◆ What you should do ◆
Each line in the entries below that holds the string "price" is to be listed.

Provided information START

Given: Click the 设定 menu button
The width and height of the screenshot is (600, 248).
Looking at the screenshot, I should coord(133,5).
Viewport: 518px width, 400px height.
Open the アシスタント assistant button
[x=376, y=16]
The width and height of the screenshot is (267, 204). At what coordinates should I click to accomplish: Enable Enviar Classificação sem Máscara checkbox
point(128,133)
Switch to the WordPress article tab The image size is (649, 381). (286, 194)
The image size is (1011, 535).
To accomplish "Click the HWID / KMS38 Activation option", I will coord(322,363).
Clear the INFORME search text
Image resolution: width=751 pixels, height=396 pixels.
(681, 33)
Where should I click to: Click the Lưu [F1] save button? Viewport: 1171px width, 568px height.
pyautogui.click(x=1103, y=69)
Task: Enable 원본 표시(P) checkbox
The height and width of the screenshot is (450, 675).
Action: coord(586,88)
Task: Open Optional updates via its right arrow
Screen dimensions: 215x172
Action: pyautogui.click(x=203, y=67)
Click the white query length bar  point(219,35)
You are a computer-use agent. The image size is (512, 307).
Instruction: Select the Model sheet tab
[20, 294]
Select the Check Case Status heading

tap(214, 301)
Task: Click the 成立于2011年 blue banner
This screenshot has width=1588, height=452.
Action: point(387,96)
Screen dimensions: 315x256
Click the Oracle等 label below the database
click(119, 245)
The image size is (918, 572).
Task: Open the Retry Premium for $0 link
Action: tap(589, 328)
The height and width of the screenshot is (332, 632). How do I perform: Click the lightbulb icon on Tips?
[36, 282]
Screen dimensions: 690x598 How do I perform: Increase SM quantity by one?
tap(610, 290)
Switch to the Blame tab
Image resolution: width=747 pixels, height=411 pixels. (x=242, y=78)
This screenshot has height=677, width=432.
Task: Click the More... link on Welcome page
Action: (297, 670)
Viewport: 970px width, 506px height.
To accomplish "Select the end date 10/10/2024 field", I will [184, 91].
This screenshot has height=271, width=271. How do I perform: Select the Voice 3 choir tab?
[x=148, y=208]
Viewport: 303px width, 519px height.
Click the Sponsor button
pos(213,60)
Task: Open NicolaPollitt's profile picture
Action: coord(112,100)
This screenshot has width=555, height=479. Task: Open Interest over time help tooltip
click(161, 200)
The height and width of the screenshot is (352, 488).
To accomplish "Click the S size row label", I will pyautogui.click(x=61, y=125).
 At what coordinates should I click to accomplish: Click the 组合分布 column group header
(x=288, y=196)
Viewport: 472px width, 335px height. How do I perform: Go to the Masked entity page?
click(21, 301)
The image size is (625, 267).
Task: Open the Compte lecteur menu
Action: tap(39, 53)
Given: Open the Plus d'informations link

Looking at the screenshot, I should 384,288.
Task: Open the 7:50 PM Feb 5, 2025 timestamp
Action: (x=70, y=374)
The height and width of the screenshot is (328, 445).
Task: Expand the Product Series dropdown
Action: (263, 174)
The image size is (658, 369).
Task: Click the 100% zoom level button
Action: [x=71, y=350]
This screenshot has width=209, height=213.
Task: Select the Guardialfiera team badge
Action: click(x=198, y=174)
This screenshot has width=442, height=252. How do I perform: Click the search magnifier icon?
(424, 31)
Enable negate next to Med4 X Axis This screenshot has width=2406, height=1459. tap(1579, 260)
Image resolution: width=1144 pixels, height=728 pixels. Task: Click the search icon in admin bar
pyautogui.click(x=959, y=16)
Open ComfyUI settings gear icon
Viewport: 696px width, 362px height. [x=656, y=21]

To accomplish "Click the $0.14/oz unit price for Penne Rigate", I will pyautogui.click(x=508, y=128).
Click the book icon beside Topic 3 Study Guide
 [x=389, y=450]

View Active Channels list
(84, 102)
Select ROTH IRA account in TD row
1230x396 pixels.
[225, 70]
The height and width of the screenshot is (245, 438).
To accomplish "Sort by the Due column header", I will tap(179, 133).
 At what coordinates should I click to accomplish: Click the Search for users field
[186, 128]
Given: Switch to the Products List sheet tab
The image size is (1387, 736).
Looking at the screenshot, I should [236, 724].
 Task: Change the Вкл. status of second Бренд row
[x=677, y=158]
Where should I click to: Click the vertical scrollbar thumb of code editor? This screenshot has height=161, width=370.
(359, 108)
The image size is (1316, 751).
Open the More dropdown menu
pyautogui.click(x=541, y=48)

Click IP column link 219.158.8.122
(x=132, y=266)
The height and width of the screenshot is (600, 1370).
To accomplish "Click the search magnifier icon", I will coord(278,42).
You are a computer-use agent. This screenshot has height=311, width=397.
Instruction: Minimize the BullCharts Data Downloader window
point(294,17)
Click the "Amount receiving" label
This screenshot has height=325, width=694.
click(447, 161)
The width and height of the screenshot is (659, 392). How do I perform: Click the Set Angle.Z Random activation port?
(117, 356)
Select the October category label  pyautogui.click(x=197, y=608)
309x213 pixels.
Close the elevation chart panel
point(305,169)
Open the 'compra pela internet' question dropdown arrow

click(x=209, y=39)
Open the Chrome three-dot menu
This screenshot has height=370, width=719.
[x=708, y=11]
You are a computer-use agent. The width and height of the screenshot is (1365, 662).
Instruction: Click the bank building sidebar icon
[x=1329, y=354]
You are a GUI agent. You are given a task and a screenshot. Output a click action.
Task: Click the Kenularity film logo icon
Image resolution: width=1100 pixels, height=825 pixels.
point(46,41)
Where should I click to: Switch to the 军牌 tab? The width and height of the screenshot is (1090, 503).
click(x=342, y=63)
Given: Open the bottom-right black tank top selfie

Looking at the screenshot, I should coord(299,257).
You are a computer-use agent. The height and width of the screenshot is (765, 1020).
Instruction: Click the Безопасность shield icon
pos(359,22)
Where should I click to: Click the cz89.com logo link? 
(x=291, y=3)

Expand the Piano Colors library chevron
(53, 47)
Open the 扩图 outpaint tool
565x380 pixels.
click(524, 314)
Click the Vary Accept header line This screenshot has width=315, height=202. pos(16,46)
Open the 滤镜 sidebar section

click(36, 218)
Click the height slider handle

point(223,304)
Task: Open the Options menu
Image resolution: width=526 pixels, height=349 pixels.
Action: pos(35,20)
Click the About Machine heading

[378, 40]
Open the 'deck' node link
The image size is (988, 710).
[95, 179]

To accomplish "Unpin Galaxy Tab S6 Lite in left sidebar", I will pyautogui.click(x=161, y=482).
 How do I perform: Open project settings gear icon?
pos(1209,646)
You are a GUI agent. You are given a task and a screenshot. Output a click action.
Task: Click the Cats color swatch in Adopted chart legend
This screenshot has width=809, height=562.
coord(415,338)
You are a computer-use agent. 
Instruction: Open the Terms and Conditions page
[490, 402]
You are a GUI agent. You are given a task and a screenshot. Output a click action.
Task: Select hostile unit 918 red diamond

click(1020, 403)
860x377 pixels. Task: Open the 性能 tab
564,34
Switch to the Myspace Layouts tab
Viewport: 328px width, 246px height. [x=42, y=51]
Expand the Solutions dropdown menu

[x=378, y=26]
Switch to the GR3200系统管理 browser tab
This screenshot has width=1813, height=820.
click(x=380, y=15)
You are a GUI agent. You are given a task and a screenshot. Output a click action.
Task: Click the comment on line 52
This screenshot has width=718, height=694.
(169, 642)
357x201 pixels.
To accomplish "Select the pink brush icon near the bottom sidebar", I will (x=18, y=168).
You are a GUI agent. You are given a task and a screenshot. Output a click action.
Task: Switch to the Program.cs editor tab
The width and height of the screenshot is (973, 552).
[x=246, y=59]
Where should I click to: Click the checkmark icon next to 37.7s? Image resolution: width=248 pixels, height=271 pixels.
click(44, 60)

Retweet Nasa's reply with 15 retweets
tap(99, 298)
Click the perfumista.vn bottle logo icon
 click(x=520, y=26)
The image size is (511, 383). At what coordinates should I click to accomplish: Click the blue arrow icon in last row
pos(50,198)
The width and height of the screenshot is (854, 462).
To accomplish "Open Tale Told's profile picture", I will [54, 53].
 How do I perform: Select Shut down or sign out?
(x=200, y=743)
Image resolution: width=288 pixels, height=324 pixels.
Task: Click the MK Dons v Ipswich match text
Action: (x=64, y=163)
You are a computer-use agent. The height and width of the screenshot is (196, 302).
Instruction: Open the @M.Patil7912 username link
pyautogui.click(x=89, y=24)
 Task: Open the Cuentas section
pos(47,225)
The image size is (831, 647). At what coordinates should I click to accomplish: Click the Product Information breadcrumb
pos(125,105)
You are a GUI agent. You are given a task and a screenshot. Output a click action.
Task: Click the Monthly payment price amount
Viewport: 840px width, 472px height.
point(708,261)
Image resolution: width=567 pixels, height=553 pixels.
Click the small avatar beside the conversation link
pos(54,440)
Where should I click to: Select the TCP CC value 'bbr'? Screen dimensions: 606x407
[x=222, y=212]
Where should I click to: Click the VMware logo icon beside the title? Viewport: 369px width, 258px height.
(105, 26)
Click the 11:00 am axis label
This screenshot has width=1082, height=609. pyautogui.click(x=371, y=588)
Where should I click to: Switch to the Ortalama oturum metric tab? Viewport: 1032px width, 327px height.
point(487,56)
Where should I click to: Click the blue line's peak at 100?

Provided information END

◆ Response ◆
To accomplish "Click the $0.14/oz unit price for Penne Rigate", I will pyautogui.click(x=508, y=128).
Task: Click the Monthly payment price amount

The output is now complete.